Imports and exports of US products fell to the lowest level in March in nearly three years as the ongoing pandemic continues to ravage economies worldwide.
Exports of products dropped 6.7 percent from the previous month - the sharpest fall since 2008 - driven by plunges in car shipments and industrial supplies such as gasoline, according to data released Tuesday by the Commerce Department.
Imports on cars and consumer goods plunged by 2.4 percent. Combined, as of May 2017, U.S. exports and imports collapsed to new record lows.
The export-import shortfall increased from $59.9 billion the previous month to $64.2 billion in March. In a Bloomberg survey the median estimate called for a deficit of $55 billion.
The Department of Commerce said last month that the trade deficit in goods rose 7.2 per cent to $64.2 billion. Although the lower import bill is a positive in gross domestic product estimation, decreasing imports mean less stock accumulation which could reduce the contribution of trade to gross domestic product.
The government is expected to report its first-quarter GDP snapshot on Wednesday. According to a survey of economists by Reuters, GDP is expected to contract at an annualized rate of 4.0 per cent in the first three months of the year, which would be the steepest rate of decline since the Great Recession.
US consumer trust plummeted to near a six-year low in April as tough steps to curb the spread of the novel coronavirus sharply disrupted economic activity and forced millions of Americans out of jobs.
Other data on Tuesday showed that the global pandemic was severely restricting the flow of goods between countries, with declining exports from the United States and continuing decline in imports from other nations.

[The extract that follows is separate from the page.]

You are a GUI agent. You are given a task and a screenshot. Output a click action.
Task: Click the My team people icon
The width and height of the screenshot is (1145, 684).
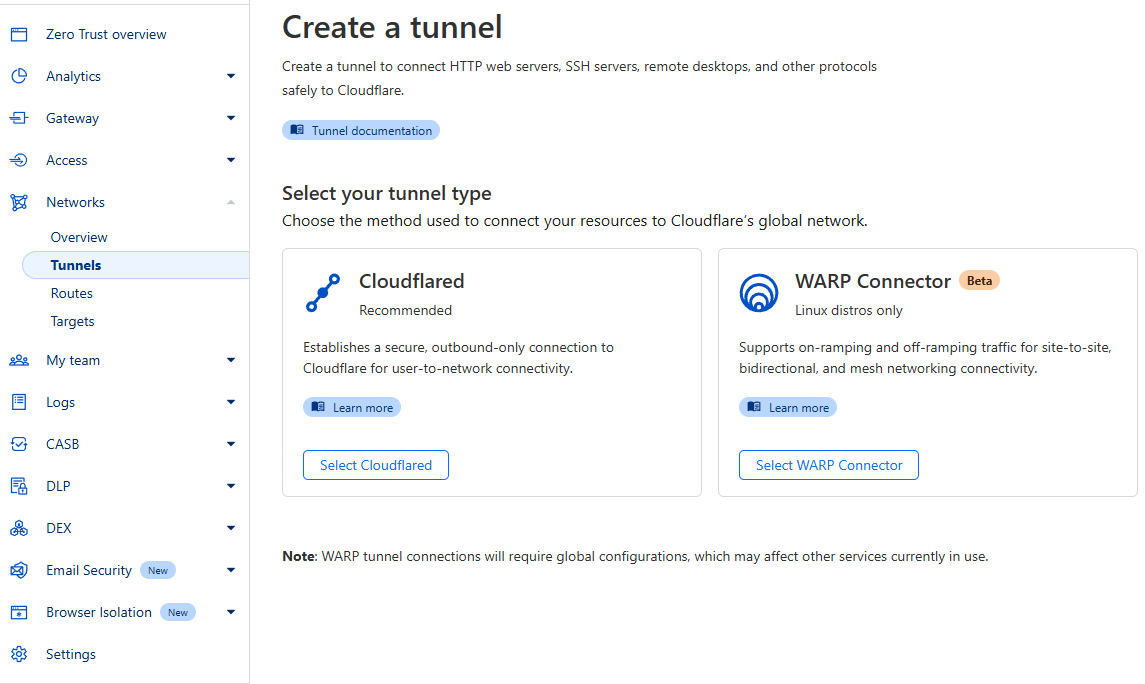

The studies have confirmed the views of economists that the economy is spiralling into its deepest pit in decades.
The study also indicated a 0.9 per cent rise in retail inventories from the previous month, representing unsold motorized vehicles and components. Wholesale inventories plummeted 1 per cent as a result of a fall in nondurable products, presumably representing customers loading up on food and other grocery.
Usually analysts check at these figures to modify forecasts for quarterly economic expansion. Such changes could currently take a back seat to the larger narrative of coronavirus lockdowns likely to end the record-long US growth in the first quarter and bring a significant compression in the second quarter.
Wall Street shares were trading relatively stronger, boosted by a series of positive quarterly results and pick-up expectations as global economies slowly reopened. The US currency was down against a host of other currencies, while longer-dated US Treasury rates were trading up as well.